Pig-ease: Using environmental control to help pigs adapt and grow
Environmental control in pig housing is important for animal growth and health. Modern farms have computer-controlled systems that are adjusted automatically to optimize the environment depending on the stage of growth or reproduction, based on ideal temperature curves established from research and models. For example, for growing pigs, temperature needs to decrease by set amounts as they increase in body weight. However, it is important to ensure the correct growth curve is selected in any automated system to account for breed, age and health of the animals.
When animals have been moved to new housing, perhaps following weaning, it may take several days for them to adjust to their surroundings and the new supply of water and feed, and feed intake may drop during this time. The environmental temperature will need to be held at a higher level, compared to their weaning shed, until they have adapted suitably and resumed consumption and growth. Therefore, although computer-controlled systems are very useful, management by personnel and suitable reactions regarding changes in the regulation of temperature are still key to ensuring the growth and health of the pigs.
Relative humidity (RH) is defined as the ratio of air-water vapor at a specific temperature compared to the maximum amount of water vapour the air could hold, expressed as a percentage. Under normal, ambient temperatures, pigs can tolerate wide ranges of RH, although RH is still used to assess air quality in housing, and RH should be maintained between 60 percent and 90 percent. Nasal mucosa can be severely reduced in very dry housing conditions (low RH), leading to an increased risk of developing health problems from airborne pathogens, particularly those of the respiratory tract. Conversely, in wet conditions with higher RH, pathogens present in water droplets increase exposure to disease.
For nursery pigs, high RH can be a problem when the ambient air temperature is low, as automated ventilation systems reduce the amount of fresh air circulating within the house, allowing RH to increase to problematic levels. Under these conditions, an increase in respiratory disease can occur, which may affect the health and growth of the pigs.
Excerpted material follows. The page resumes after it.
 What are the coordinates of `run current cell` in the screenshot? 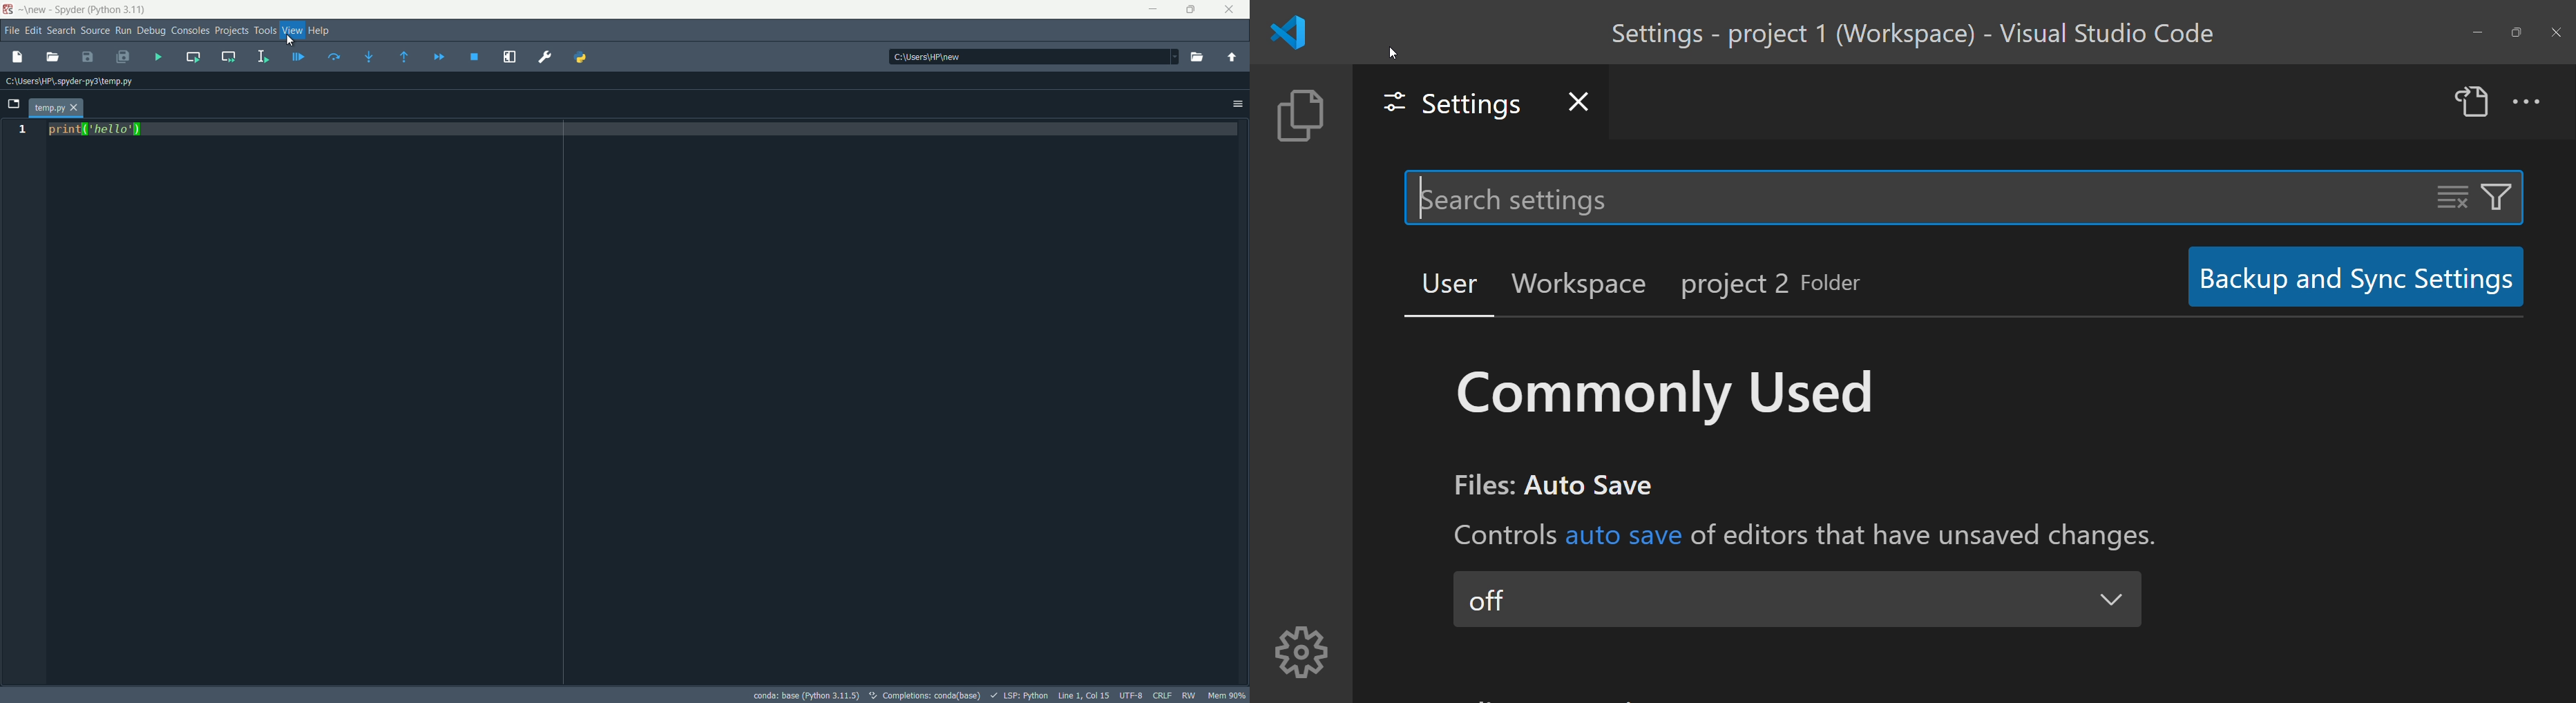 It's located at (193, 56).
Intervention by management personnel is required under these conditions to ensure ventilation rates are maintained. Additional space heaters can be used to get the house up to temperature before moving the piglets.
In modern housing systems, both temperature and RH can be controlled automatically via sensors. However, care is needed with these, as they can become damaged during clean out and power washing. Their accuracy should be verified on a regular basis using handheld and empirical devices.